Problem description »
The required result is an exact copy of every line from the one with "Task: Restore down the application window" through the last line below, with the pictures left out.

─── Provided information ───

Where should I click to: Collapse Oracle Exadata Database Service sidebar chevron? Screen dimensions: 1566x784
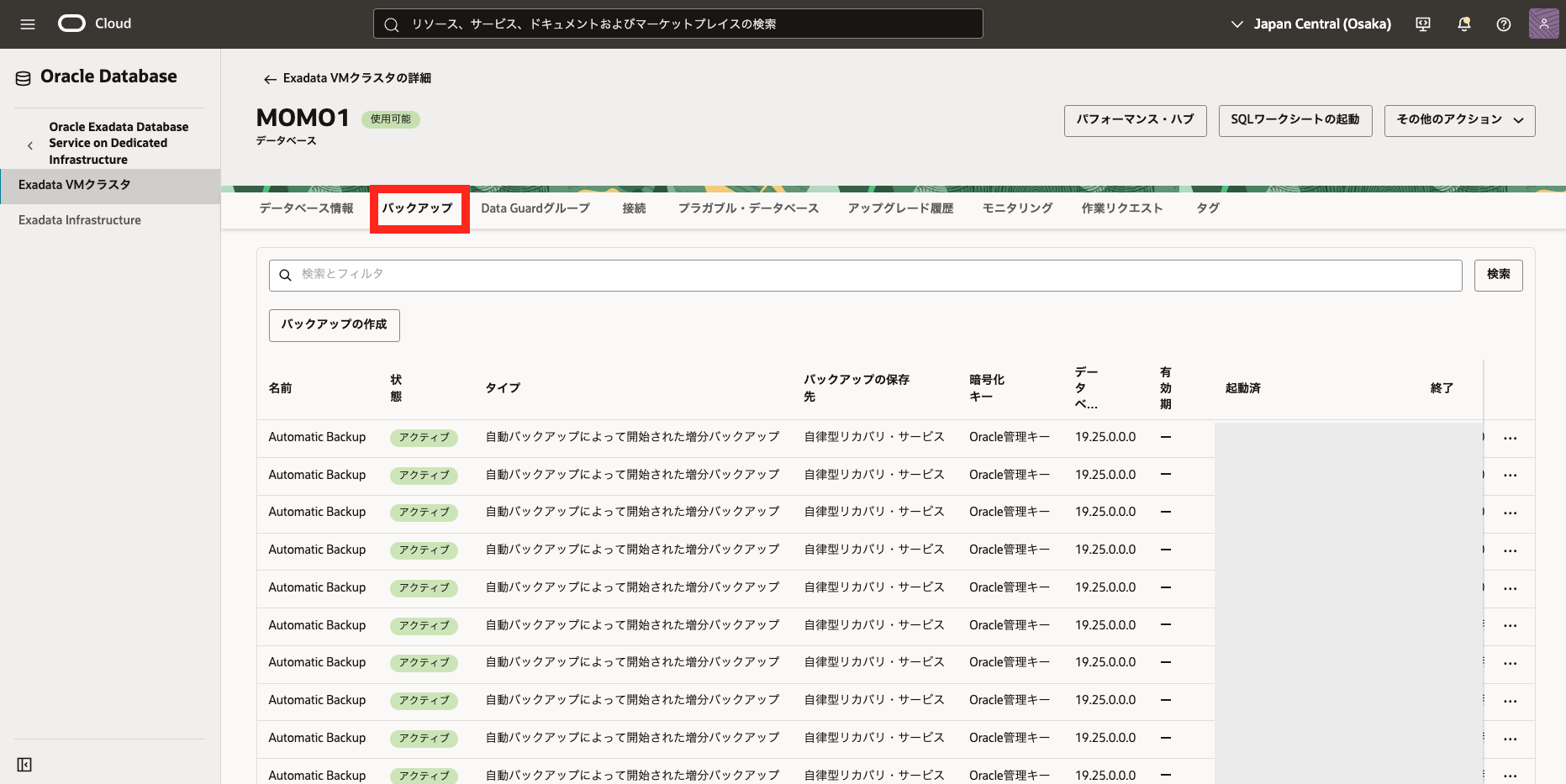30,145
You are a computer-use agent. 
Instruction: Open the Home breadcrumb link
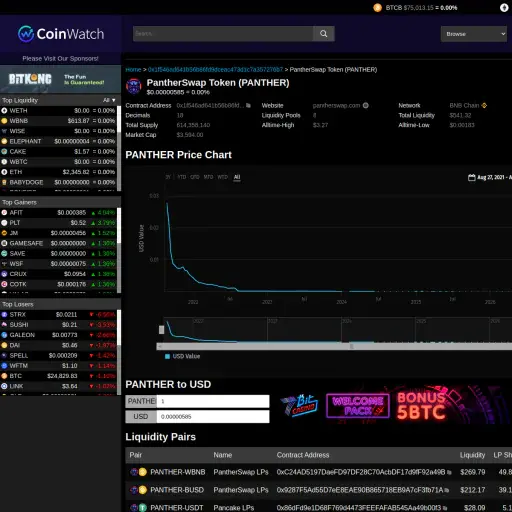(133, 69)
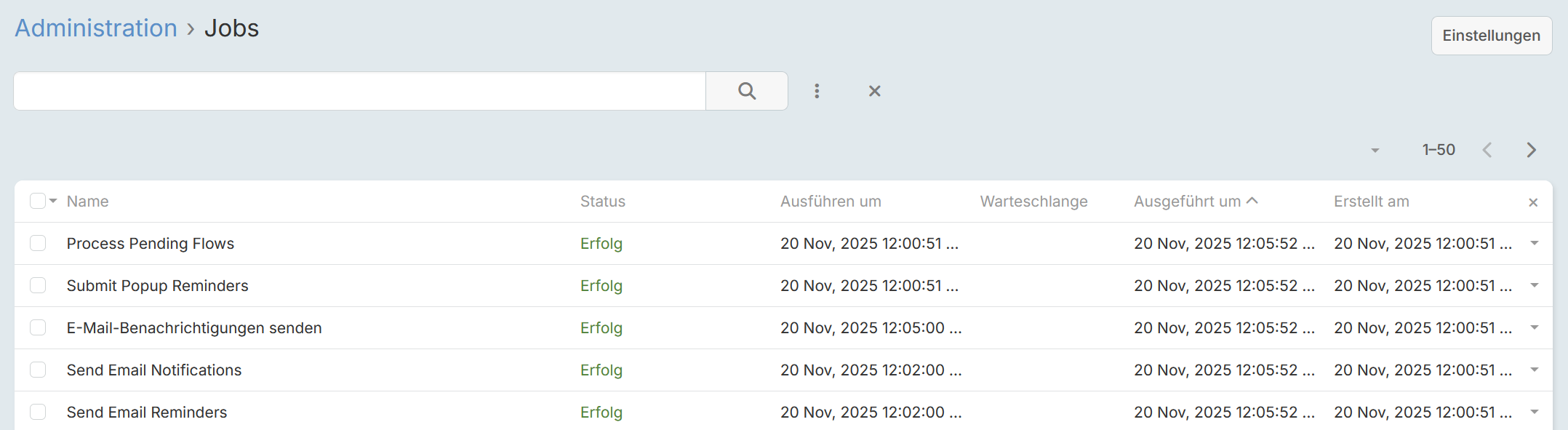This screenshot has width=1568, height=430.
Task: Open row menu for Process Pending Flows
Action: coord(1535,243)
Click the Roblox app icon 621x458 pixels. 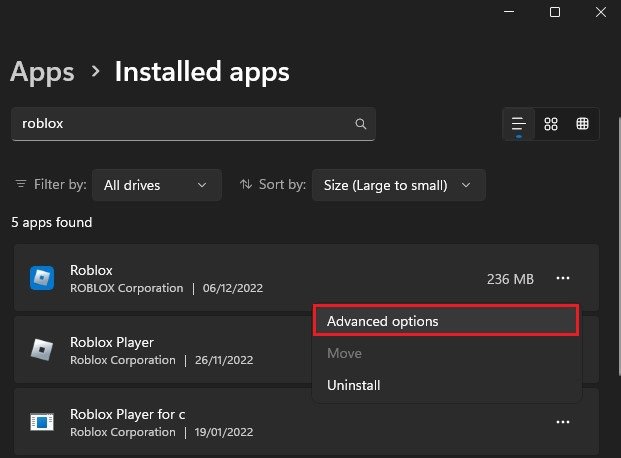pos(42,278)
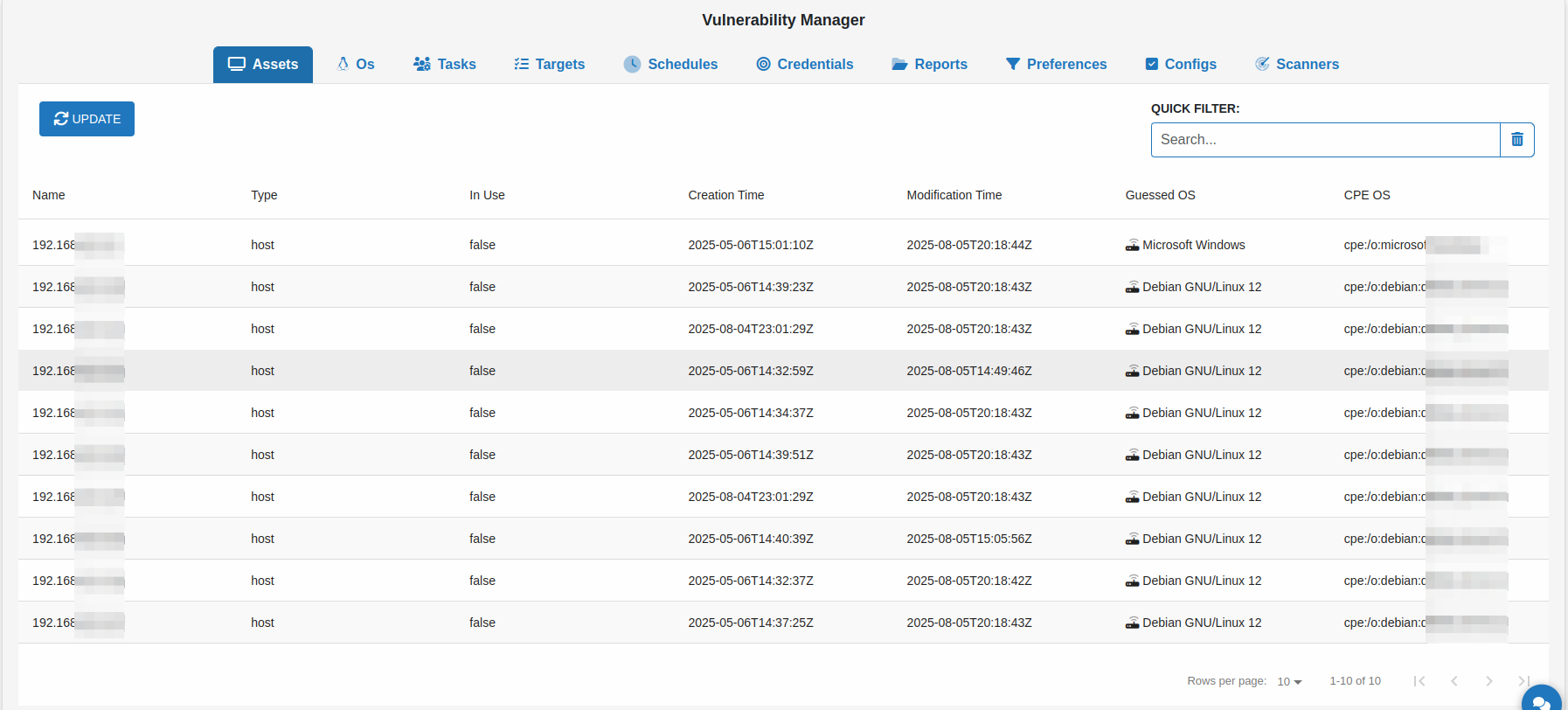Jump to last page arrow
Image resolution: width=1568 pixels, height=710 pixels.
click(1523, 681)
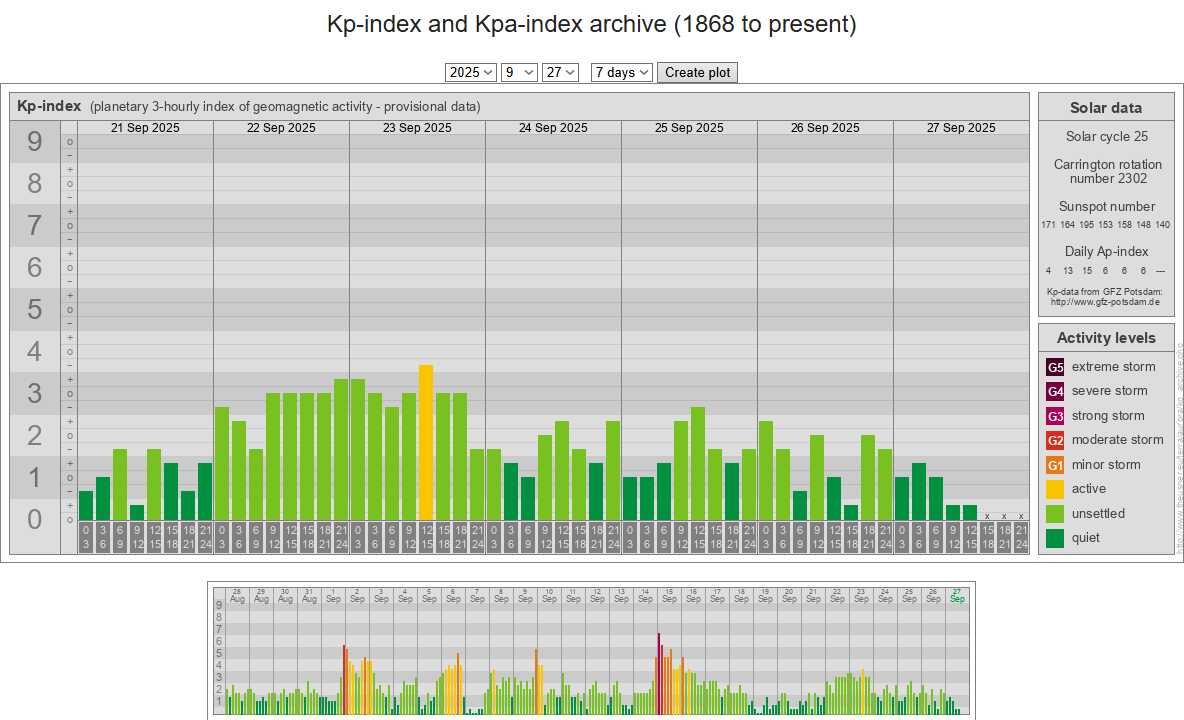Click the '27 Sep 2025' date header
The image size is (1184, 720).
point(961,128)
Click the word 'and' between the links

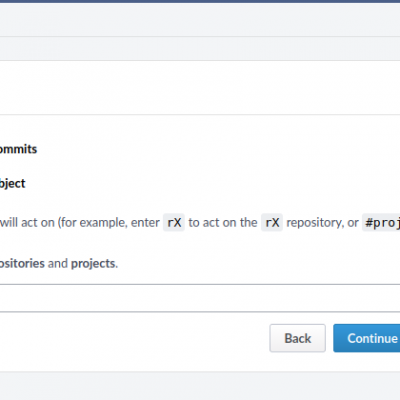[58, 263]
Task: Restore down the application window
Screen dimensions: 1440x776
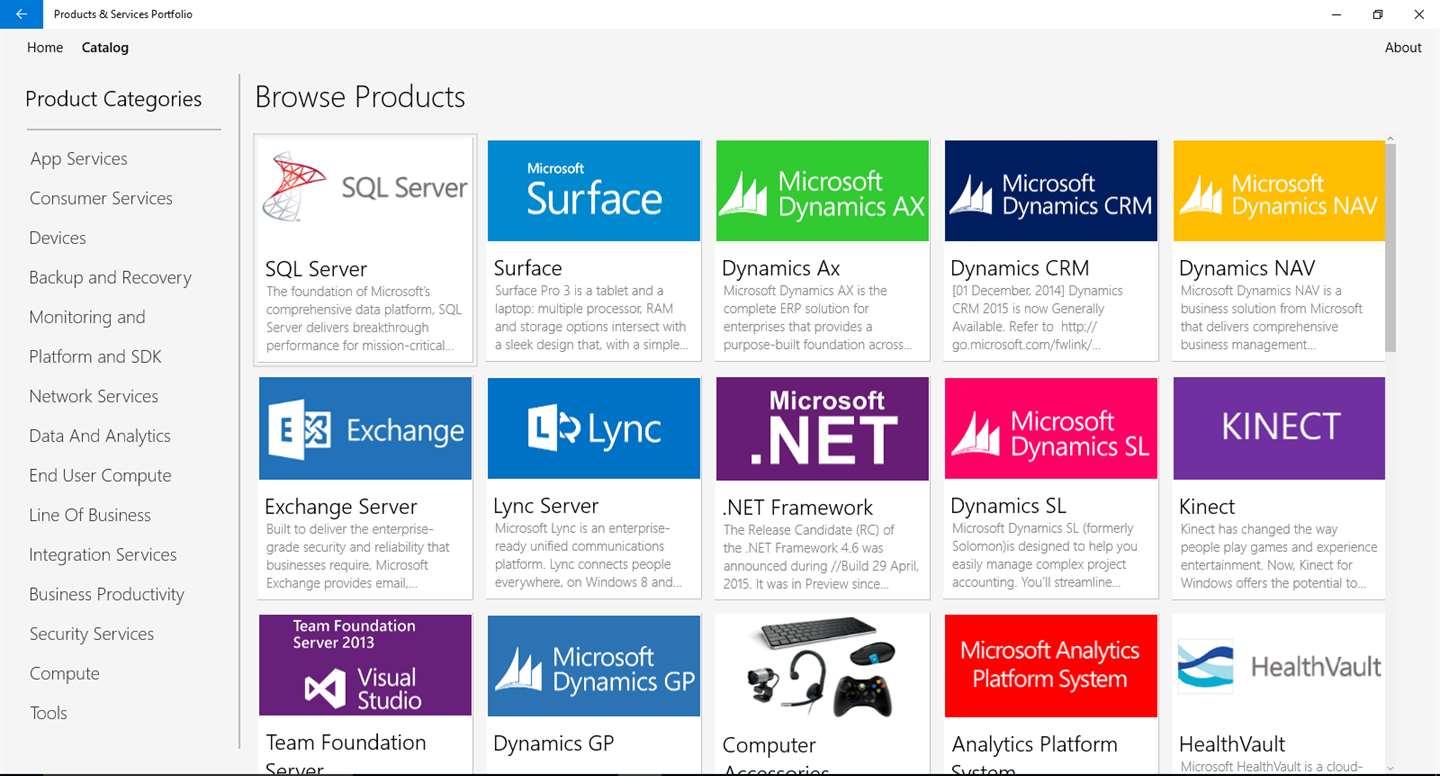Action: click(1378, 14)
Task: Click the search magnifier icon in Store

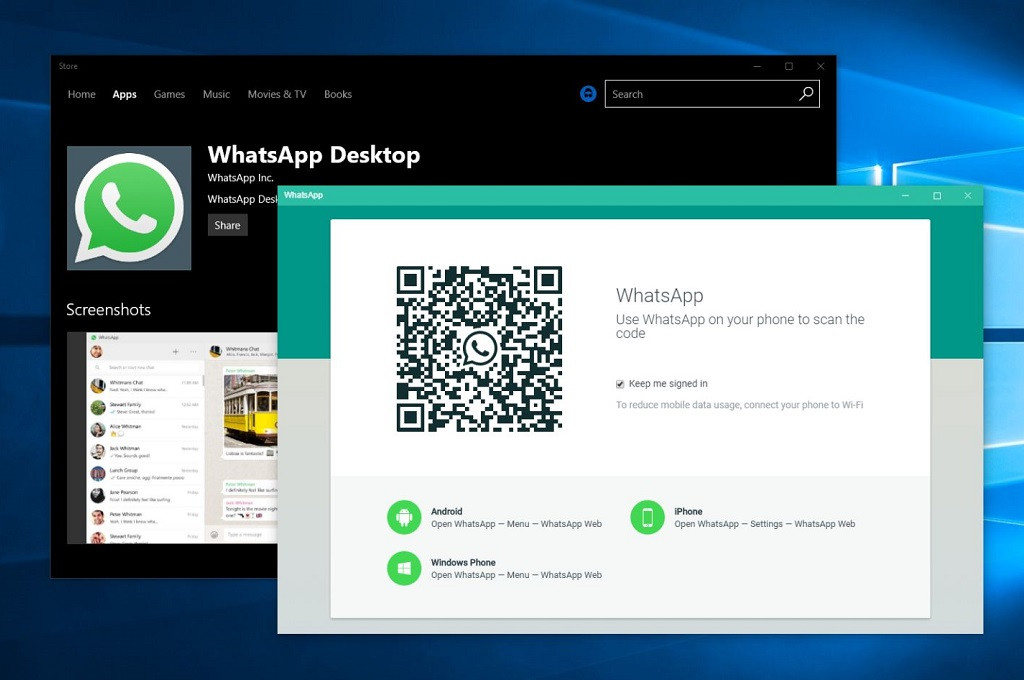Action: point(806,94)
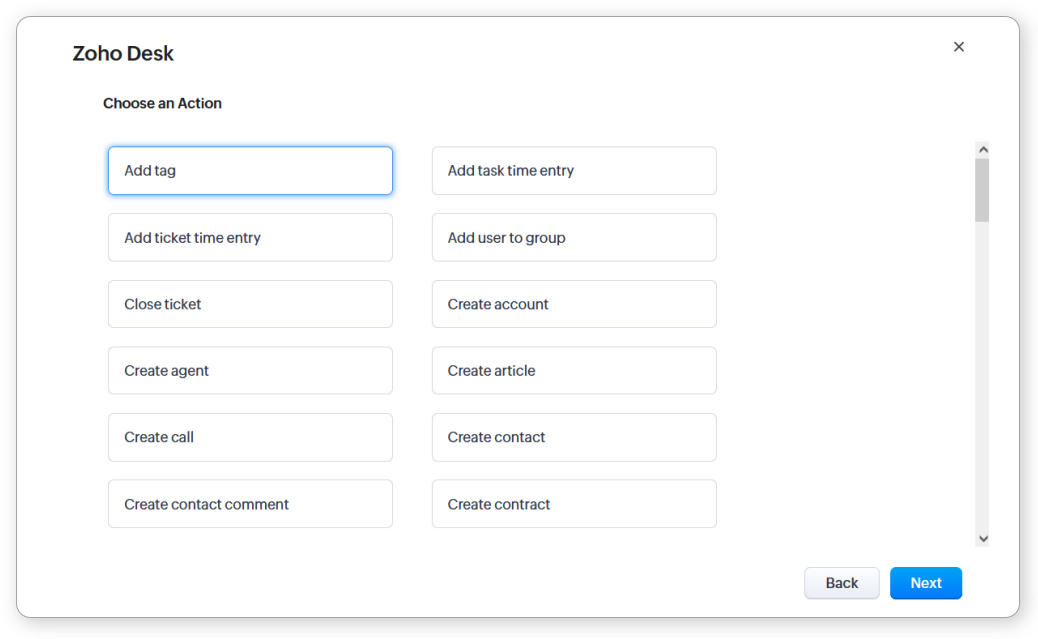Select the Add tag action
This screenshot has height=639, width=1038.
pyautogui.click(x=250, y=171)
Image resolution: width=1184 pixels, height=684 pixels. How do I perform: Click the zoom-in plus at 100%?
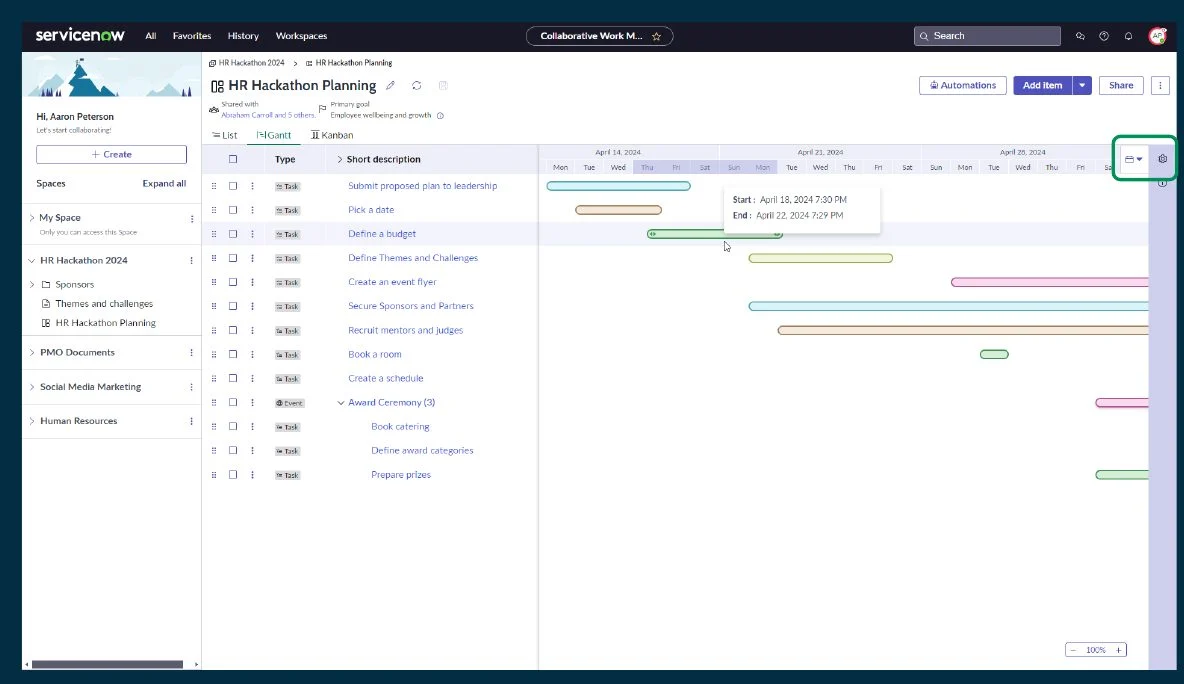[x=1118, y=650]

───

Reply to the exercise »
Task: Restore down the application window
Screen dimensions: 1440x776
Action: click(1378, 14)
Task: Click the search magnifier icon in Store

Action: point(806,94)
Select the Add tag action
This screenshot has height=639, width=1038.
pyautogui.click(x=250, y=171)
Image resolution: width=1184 pixels, height=684 pixels. How do I perform: Click the zoom-in plus at 100%?
[x=1118, y=650]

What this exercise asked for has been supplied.